## [What to work on]
All lines from the one that has "How do I perform: Disable" onward to the end of the records below are to be returned exactly; pictures are to be skipped.

## [Task input]
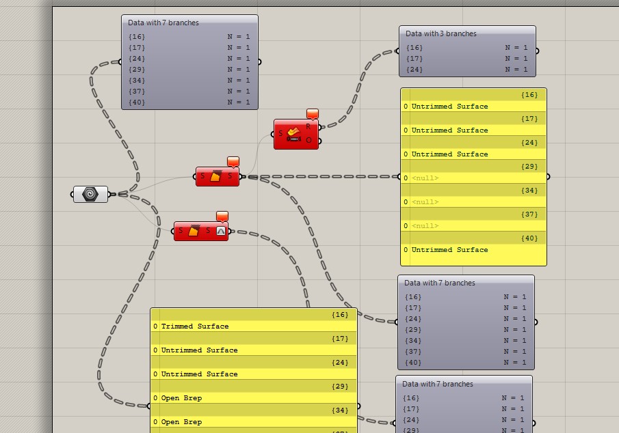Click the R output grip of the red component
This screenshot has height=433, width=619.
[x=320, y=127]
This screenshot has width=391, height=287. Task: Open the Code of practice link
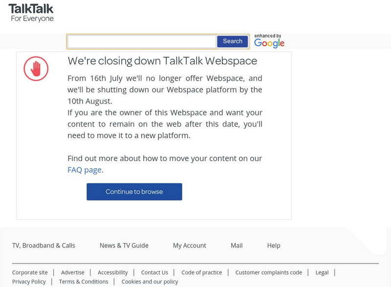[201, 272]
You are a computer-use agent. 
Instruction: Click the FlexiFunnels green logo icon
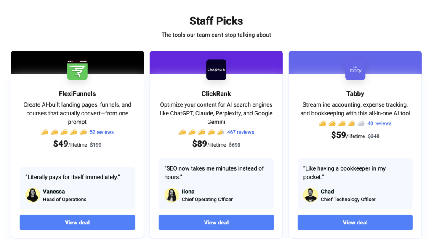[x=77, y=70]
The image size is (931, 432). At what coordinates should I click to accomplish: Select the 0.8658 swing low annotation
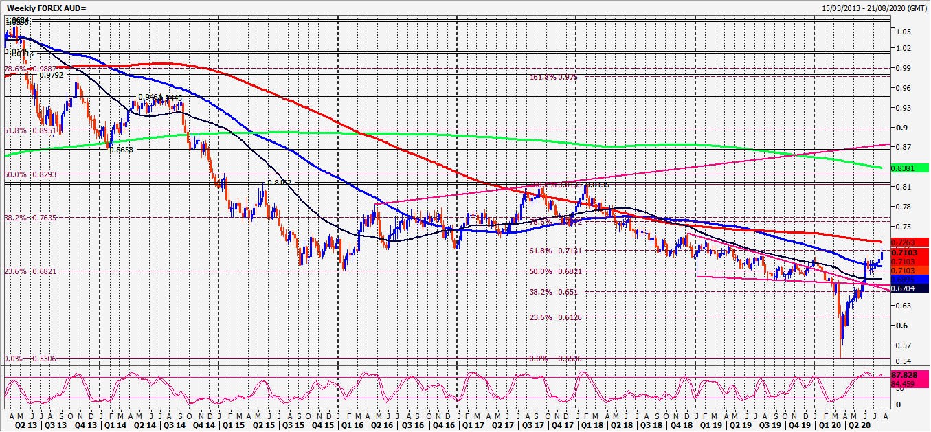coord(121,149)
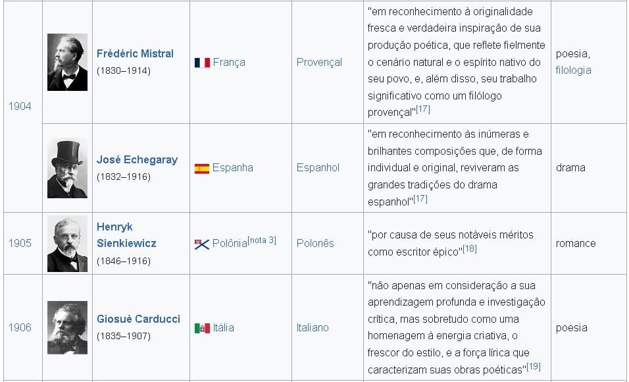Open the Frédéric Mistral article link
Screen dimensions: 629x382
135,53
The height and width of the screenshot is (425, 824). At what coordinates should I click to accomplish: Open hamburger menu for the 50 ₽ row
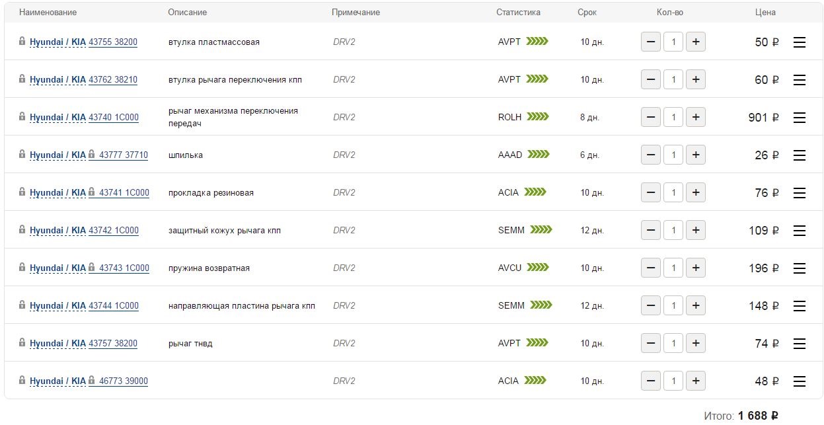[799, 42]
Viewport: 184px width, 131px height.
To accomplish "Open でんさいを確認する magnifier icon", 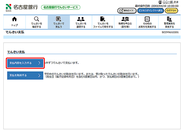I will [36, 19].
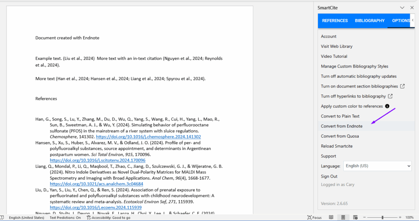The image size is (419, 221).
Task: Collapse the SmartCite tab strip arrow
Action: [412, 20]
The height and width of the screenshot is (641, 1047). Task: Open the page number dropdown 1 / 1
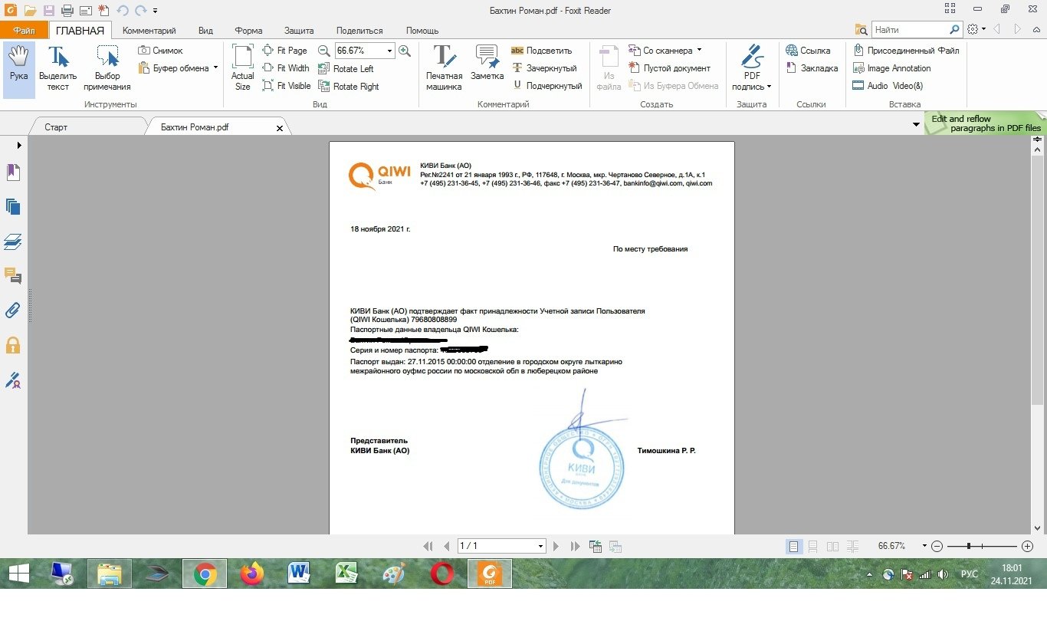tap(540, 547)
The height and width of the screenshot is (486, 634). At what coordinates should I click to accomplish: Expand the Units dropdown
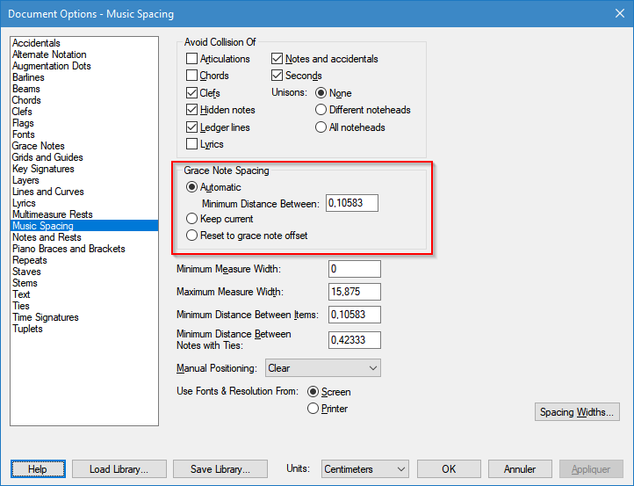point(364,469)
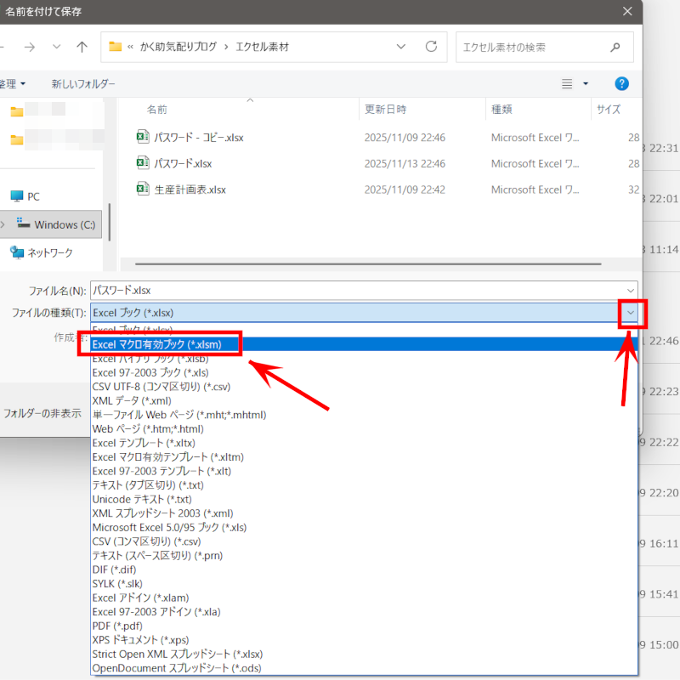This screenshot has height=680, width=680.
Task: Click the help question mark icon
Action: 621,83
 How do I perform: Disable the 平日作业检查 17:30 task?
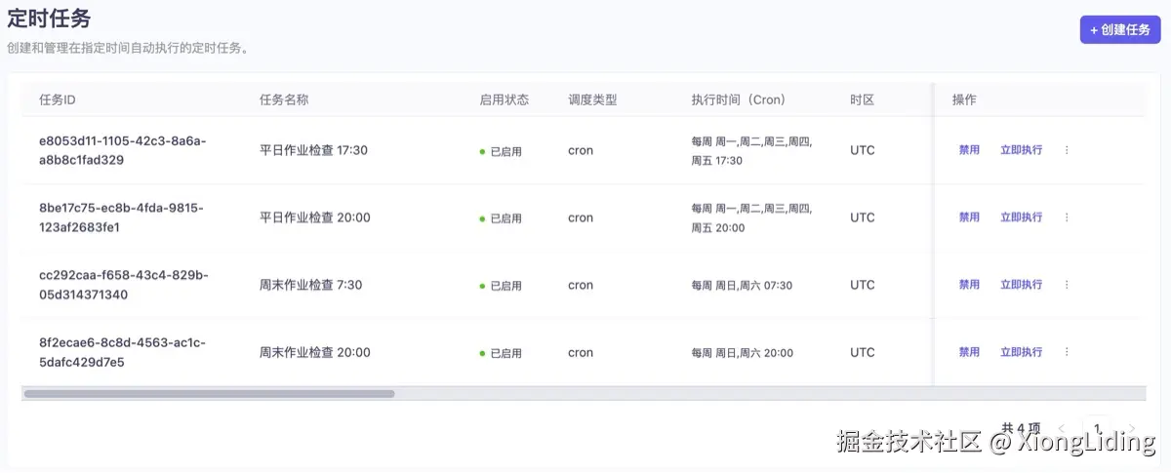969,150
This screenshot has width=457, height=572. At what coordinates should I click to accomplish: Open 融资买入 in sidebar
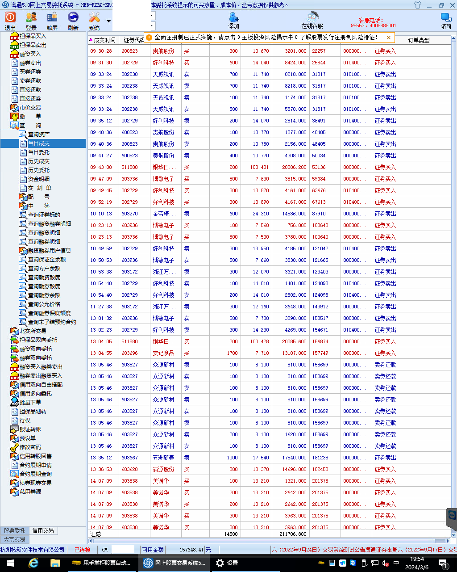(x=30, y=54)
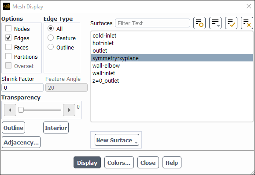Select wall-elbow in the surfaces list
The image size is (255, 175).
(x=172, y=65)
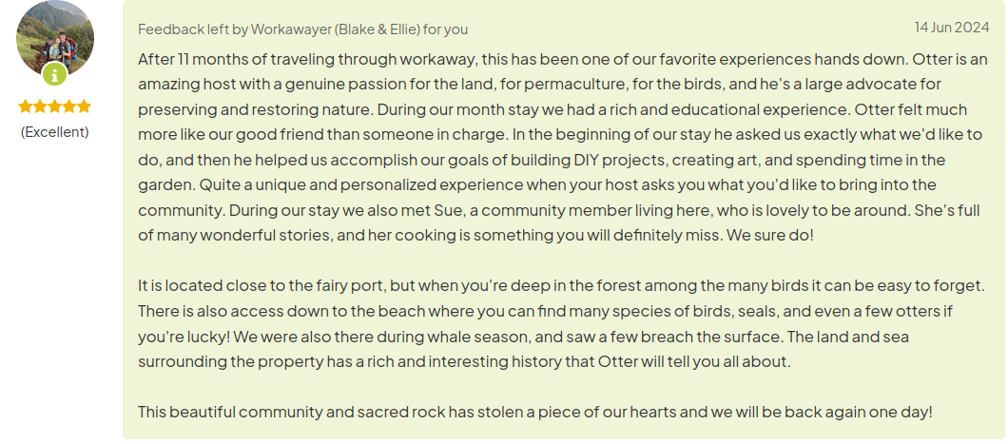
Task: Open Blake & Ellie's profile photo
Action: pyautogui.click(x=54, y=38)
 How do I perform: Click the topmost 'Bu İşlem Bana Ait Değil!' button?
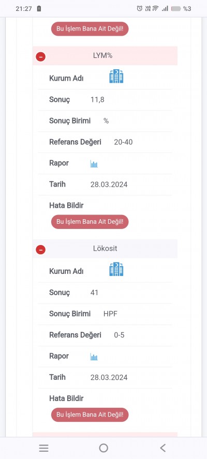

## [Solution to the problem]
 How do I perform: Disable the 平日作业检查 17:30 task?
969,150
This screenshot has width=457, height=572. At what coordinates should I click to accomplish: Open 融资买入 in sidebar
(x=30, y=54)
Select wall-elbow in the surfaces list
The image size is (255, 175).
(x=172, y=65)
Task: Open Blake & Ellie's profile photo
Action: pyautogui.click(x=54, y=38)
 How do I perform: Click the topmost 'Bu İşlem Bana Ait Değil!' button?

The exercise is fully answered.